清明 富士を天に 潮ひびく港 わが丘ぞ 
 輝く三崎 開け窓を 吸えよ海気 強く生きん
 強く生きん 三崎三崎三崎 三崎小学
 
母校、神奈川県立三浦市立(当時は三浦郡三崎
町立)三崎小学校の校歌の1番です。
 この校歌の作詞は北原白秋、作曲は山田耕筰
です。小学生当時はそのような著名な詩人、作
曲家による校歌とも知らずに意味も判らないま
ま無邪気に歌っていたものです(50年を経た今で
も歌えます)。
 去る10月25日「三崎小学校昭和28年度卒業・
三崎中学校昭和31年度卒業」の同窓会があり帰
郷しました。
 会場となったのは相模湾に面した富士山や江
の島の眺望に恵まれた国内でも屈指の規模を誇
るヨットハーバー内のグラブレストランでした。
 受付時間より大分早めに着いたので係留され
ている豪華クルーザーを見学していました。
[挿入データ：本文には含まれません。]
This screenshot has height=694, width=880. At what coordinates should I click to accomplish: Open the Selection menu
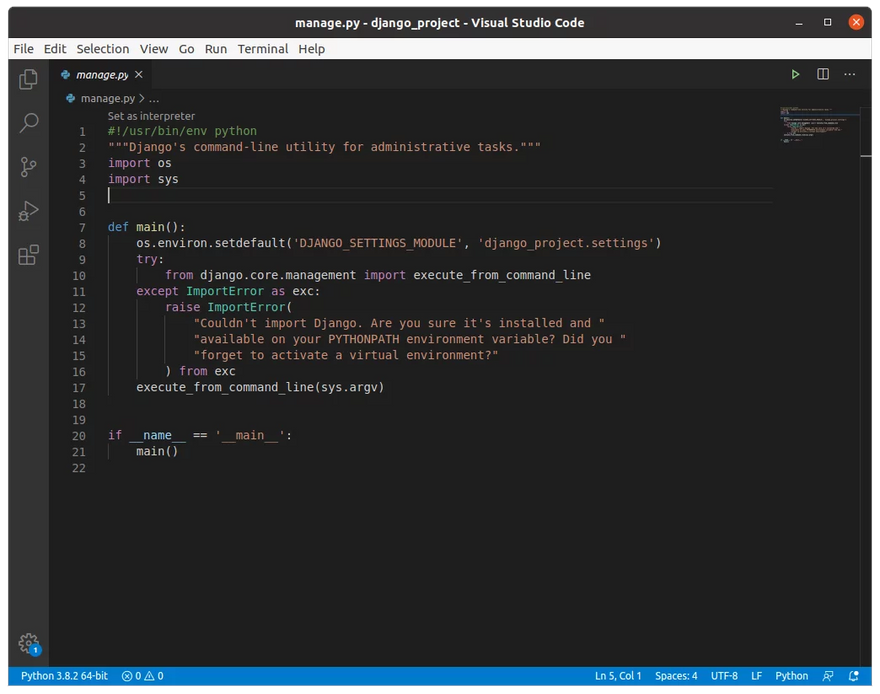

や
がて受付が始まったようですが集まってくるの
がお爺さん、お婆さんばかりでしたので、我々
の同窓会とは別の集まりか老人会の会合だろう
と眺めていましたところ、その中の一人のお婆
さんが近づいてきて、「清水さんでしょう、受
付は済みましたか」と声をかけてきたのにはび
っくり、彼女の胸の名札と顔をまじまじと見比
べて思い出しました。(50数年前、ツーショット
で撮った美少女の面影が残っていました。)
 「お爺さん。お婆さんばかりで老人会だろうか、
会場を間違えたのかと思っていた」と云うと、
「鏡を見なさい」と笑われてしまいました。
受付を済ませ、会場に入り、集まったお爺さん、
お婆さんの名札と顔を見比べて思い出すままに
すっかり小学生、中学生時代に戻っての会話が
弾み、懐かしい同窓会でした。
 高齢者と分類される年令層に達したという認
識はあるものの、日々、年々の身体的老年化現
象の進行は、自分自身では気がつかないもので
しょうか。他人から見れば、ましてや50数年ぶ
りともなれば玉手箱を開けたようなお爺さんに
なっているもの当然のことでしょう。